Jack quirks an eyebrow. “Wanna buy a TARDIS? One less-than-careful owner, few knocks here and there, been around the block a few times... could cut you a good deal if you’re interested.”
When they’ve stopped laughing, and in the process adjourned to the living-room with a bottle of quite decent wine, a thought occurs to the Doctor. “Was wondering. Want to know how things are going back in your old Torchwood?”
“Yeah, I was gonna ask if you knew.” Jack runs a hand roughly through his hair. “I did feel kinda guilty for just walking out without any warning, let alone any kind of handover. But it wasn’t like you were gonna offer to take me back through the Void again. I had to take the chance while I had it.”
He rubs the back of his neck, then says tentatively, “I might have. If you’d asked.”
Jack looks very taken aback at that. He really has no idea, does he, what he would have been prepared to do for him. “I wouldn’t have, though. It was too rough on the TARDIS. I couldn’t do that to her.”
For a moment, something in Jack’s expression makes him wonder. Does he miss travelling through time and space? Is this apparent content with domesticity, with one time and place, a time three thousand years before he was born, only on the surface?

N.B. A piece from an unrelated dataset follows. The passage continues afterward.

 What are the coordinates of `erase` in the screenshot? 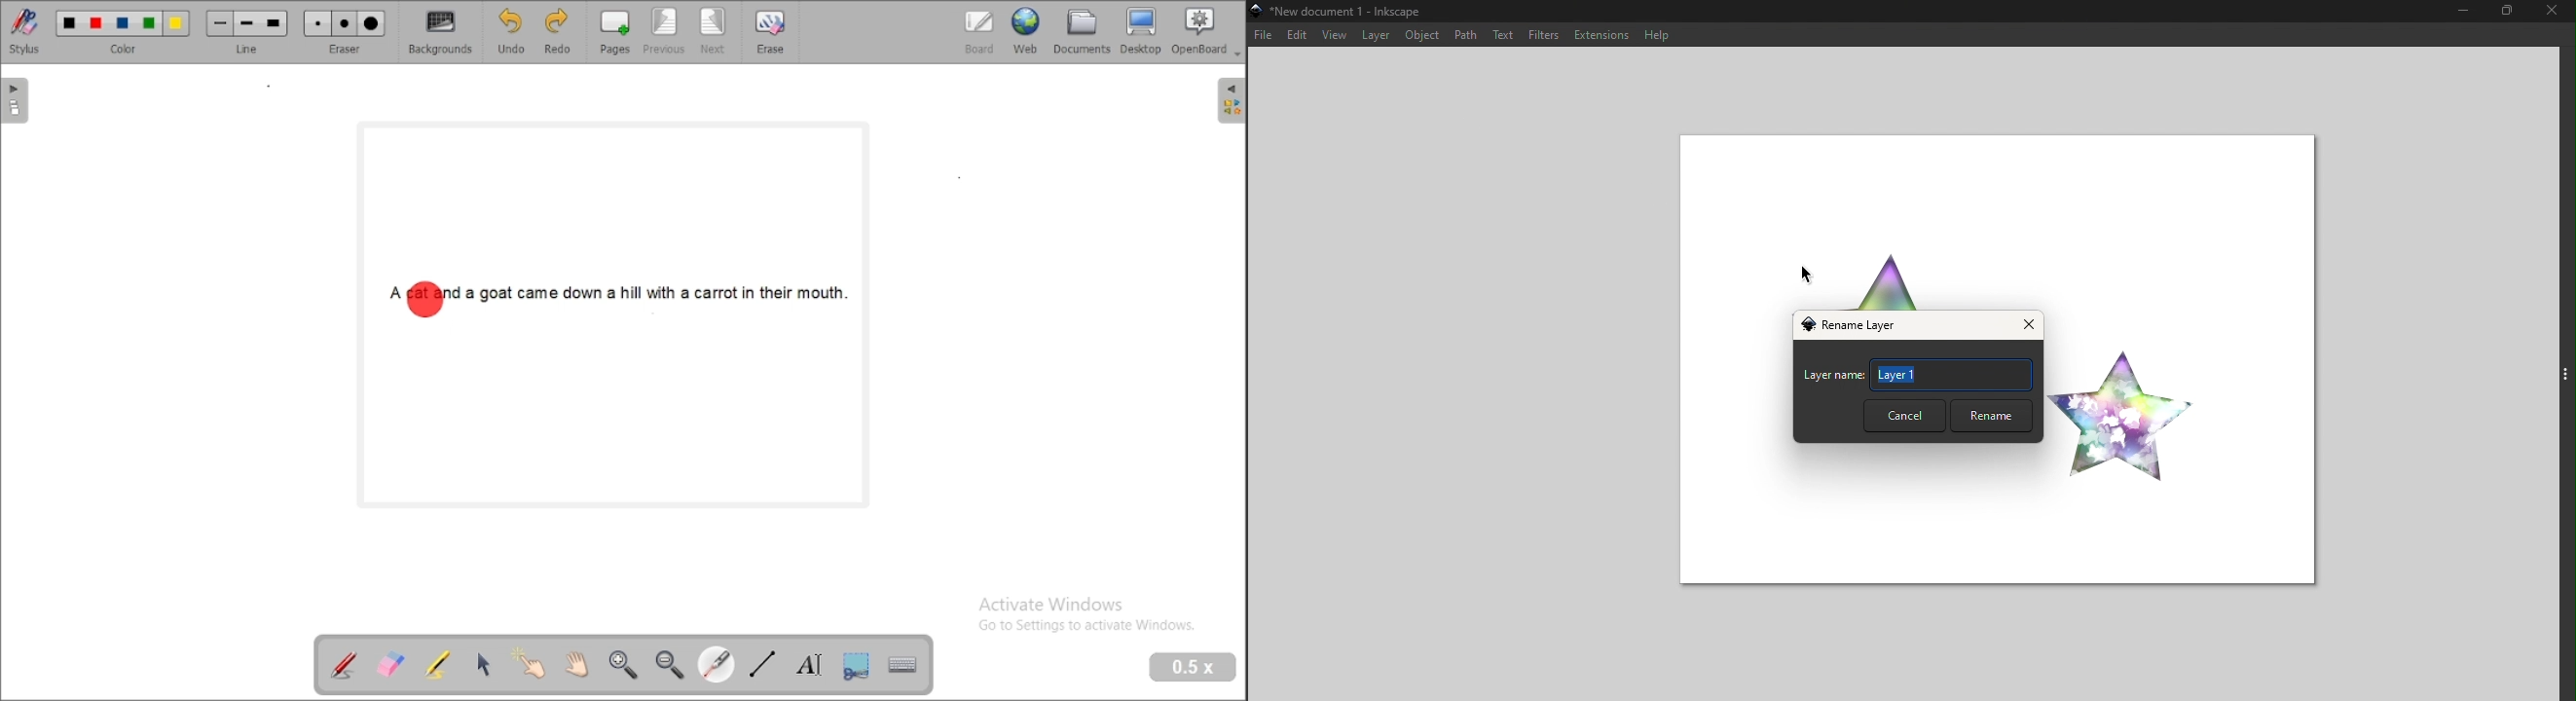 It's located at (770, 31).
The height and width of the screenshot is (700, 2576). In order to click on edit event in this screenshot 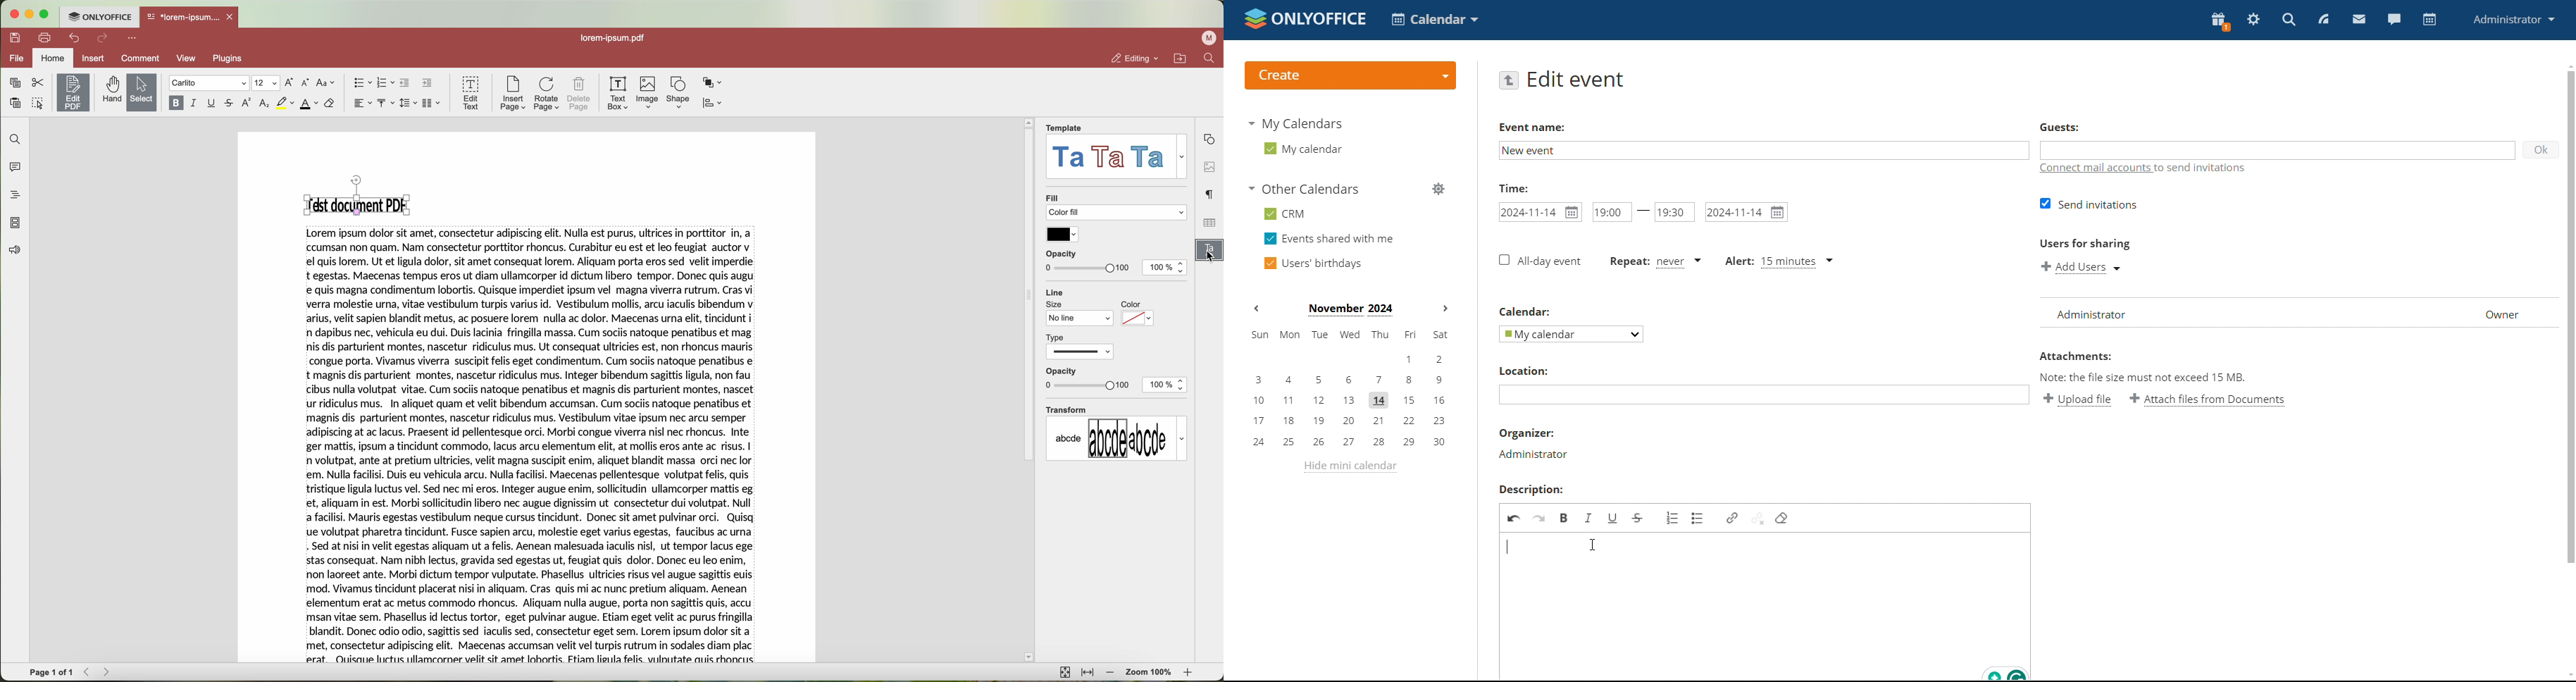, I will do `click(1577, 80)`.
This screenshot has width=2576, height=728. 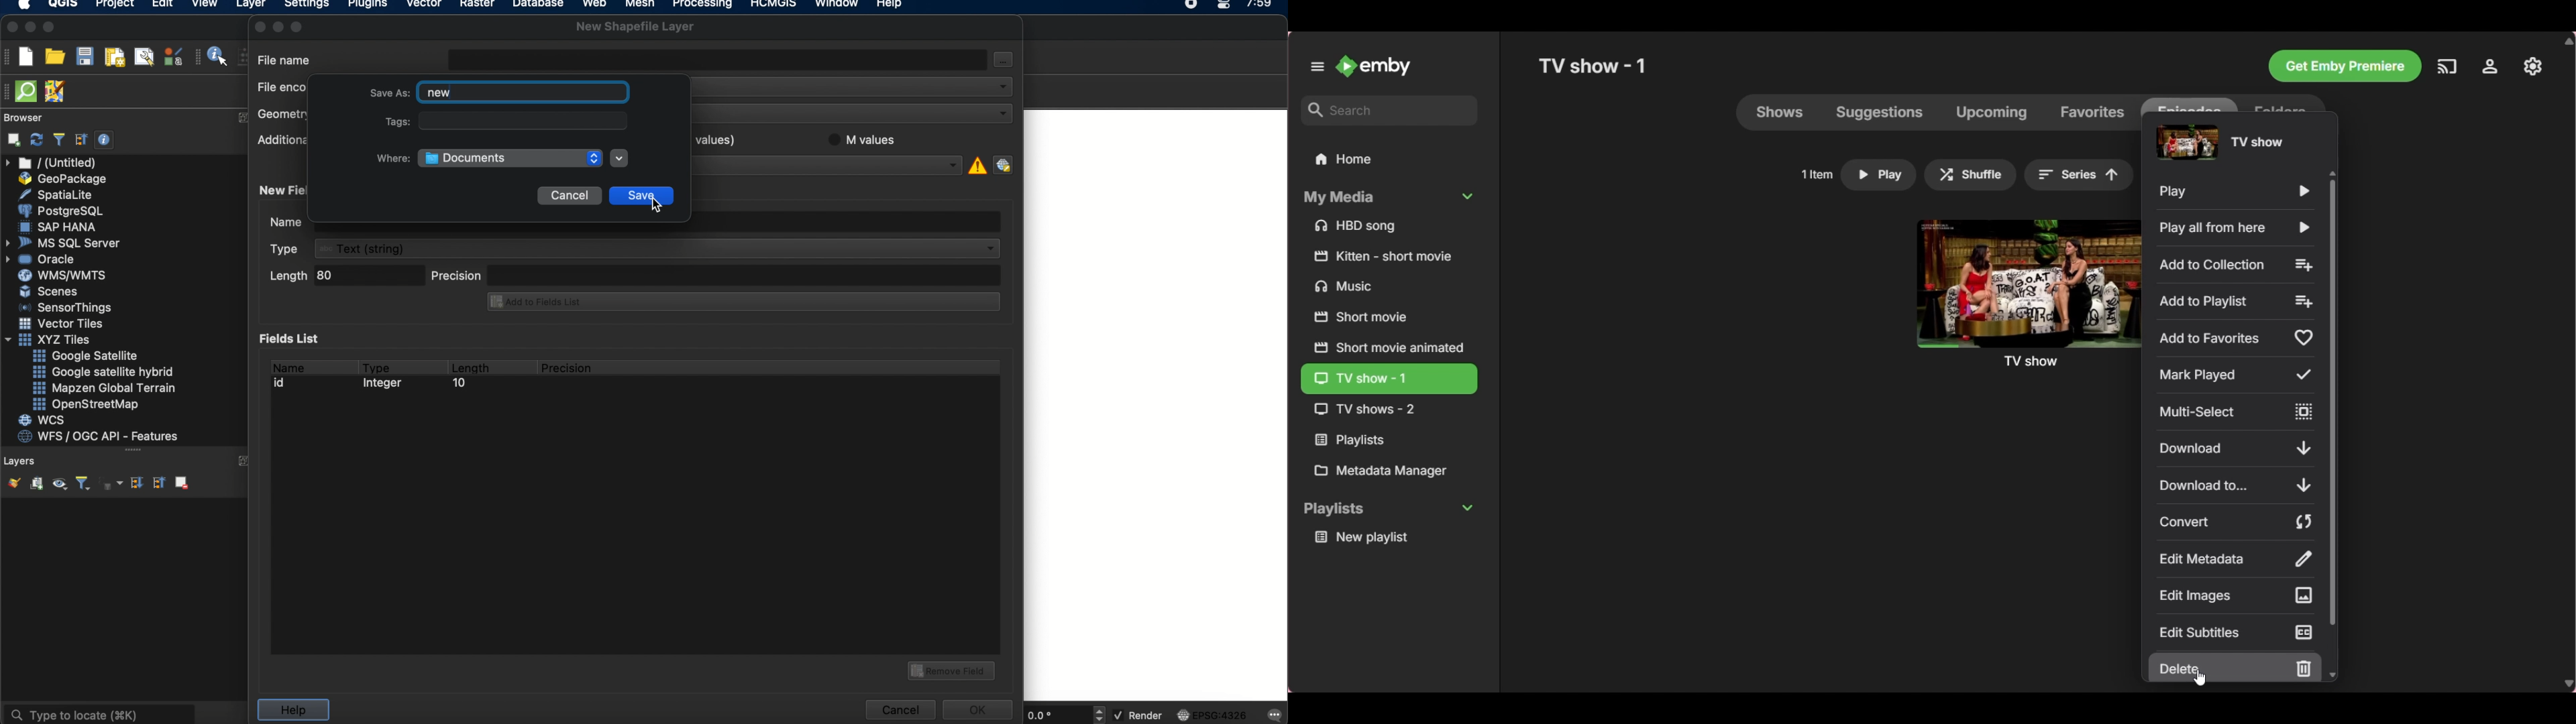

He has no intention of asking, though. That’s a whole can of worms he does not want to open - and not just for Jack and Rose’s sake.
“Anyway, I’ve been back to Cardiff a couple of times,” he says, but doesn’t add that it’s been more than a couple of times, and that he was deliberately checking up on the organisation for Jack’s sake. And, yes, partly for his own, too. That his hand was in Jack’s Hub seriously bothered him, even though Jack made clear why it was there. And Torchwood as an organisation bothers him, in that universe if not this one. “Seems to be fine. They’re surviving without you, from what I can see, though I’m guessing you didn’t give them much of an explanation in those letters you asked me to take back.”
Jack shrugs. “What could I say? Anyway, they were used to me being secretive. They’ll cope.”
Ah. So there still are some sore subjects for Jack. “You’d been replaced,” he adds. “From what I could make out, she used to be a police officer. A detective. Somebody called Swanson.”
“They gave her my job?” Jack looks indignant. “She laughed at me!”
“You probably deserved it,” Rose comments with a grin.
Jack relates a story of a woman who’s scathing about his attempts at flirtation, who objects to him and his people marching in and taking over, and who laughs her head off and puts him on speakerphone when he and his team get locked into their own base. By the end of it, Rose is almost in hysterics.
“Sorry to say it, but I’d’ve laughed too,” the Doctor points out.
Jack sighs, but suddenly he’s laughing as well. “Guess it was funny.”
They’re all laughing, and it’s companionable and happy and so like old times. So it’s a complete shock when Rose catches his gaze and says, “So, Doctor. We all know you didn’t bring the TARDIS back through the Void just to say hello. Why are you here?”